* [Brief] Reproduce word for word the portion of the sex-positivism discussion starting at "We live in a" and ending at "of sex-positivism is?".

* [Quoted passage]
##############################

We live in a society where women are strongly socialized into believing that sex (frequent or in excess of the norms) makes them "whores," (as well as risking pregnancy). As I understand it, the entire point of the sex-positive movement is to urge women to take back their right to have sex, when and as they choose, from the belief that no, women do indeed have just as much desire for sex as men do (and that contraceptives allow them to exercise this choice). So by insisting on "female sexual power" aren't you indeed claiming that women don't actually want sex as much as men? This somehow ends up implying that women, not wanting sex, should do it anyway, because men will then give them what they want - is that what the point of sex-positivism is?


Taylor (seffietay) I'm late to the party here, but wanted to weigh in. I definitely didn't feel like there was a strong sex-positive message. Johanna is sexual, but that doesn't equal sex positive. Anita said it best: "I think you're confusing Moran's disposition to write about sex as sex positivism in Johanna. I see her as wanting to have sex, lots of sex, and allowing men to run the show because she wants to do it well and right but doesn't know how. She's assuming that like most other aspects of life that the woman being submissive is the proper way of doing sex right."

##############################

* [Provided material]
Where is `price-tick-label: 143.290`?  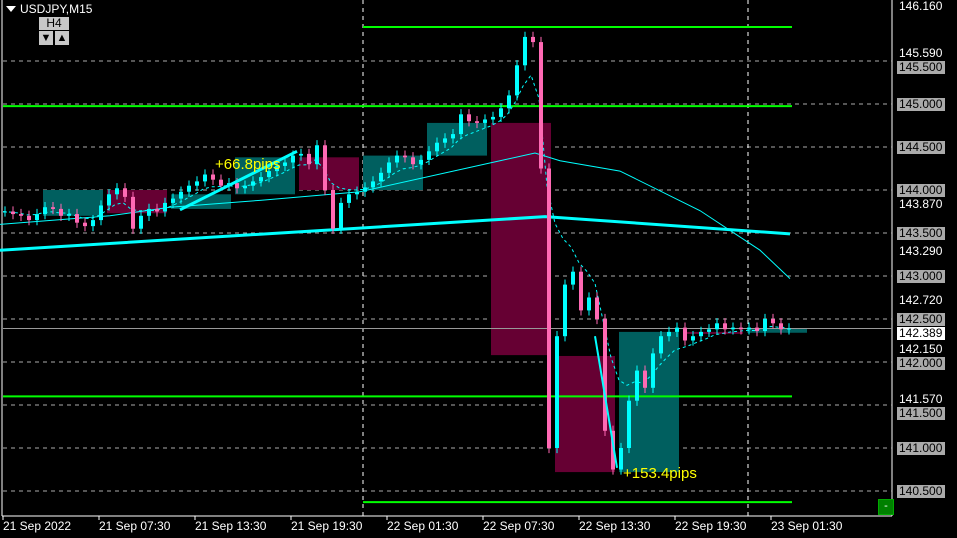 price-tick-label: 143.290 is located at coordinates (921, 252).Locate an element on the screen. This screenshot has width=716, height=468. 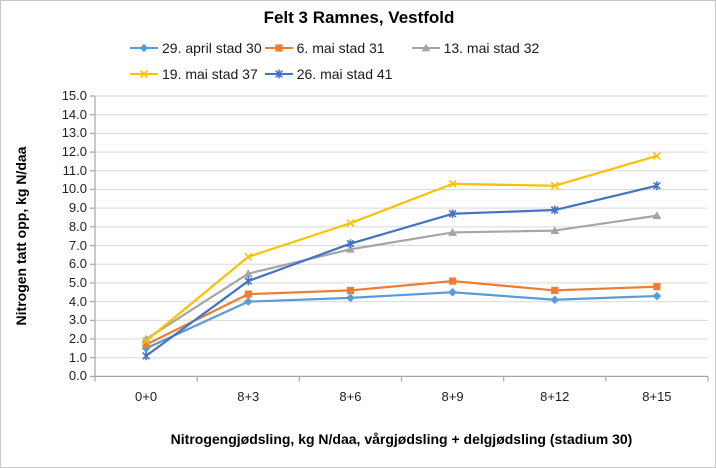
y-tick-label: 15.0 is located at coordinates (74, 96).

##############################

* [Solved problem]
We live in a society where women are strongly socialized into believing that sex (frequent or in excess of the norms) makes them "whores," (as well as risking pregnancy). As I understand it, the entire point of the sex-positive movement is to urge women to take back their right to have sex, when and as they choose, from the belief that no, women do indeed have just as much desire for sex as men do (and that contraceptives allow them to exercise this choice). So by insisting on "female sexual power" aren't you indeed claiming that women don't actually want sex as much as men? This somehow ends up implying that women, not wanting sex, should do it anyway, because men will then give them what they want - is that what the point of sex-positivism is?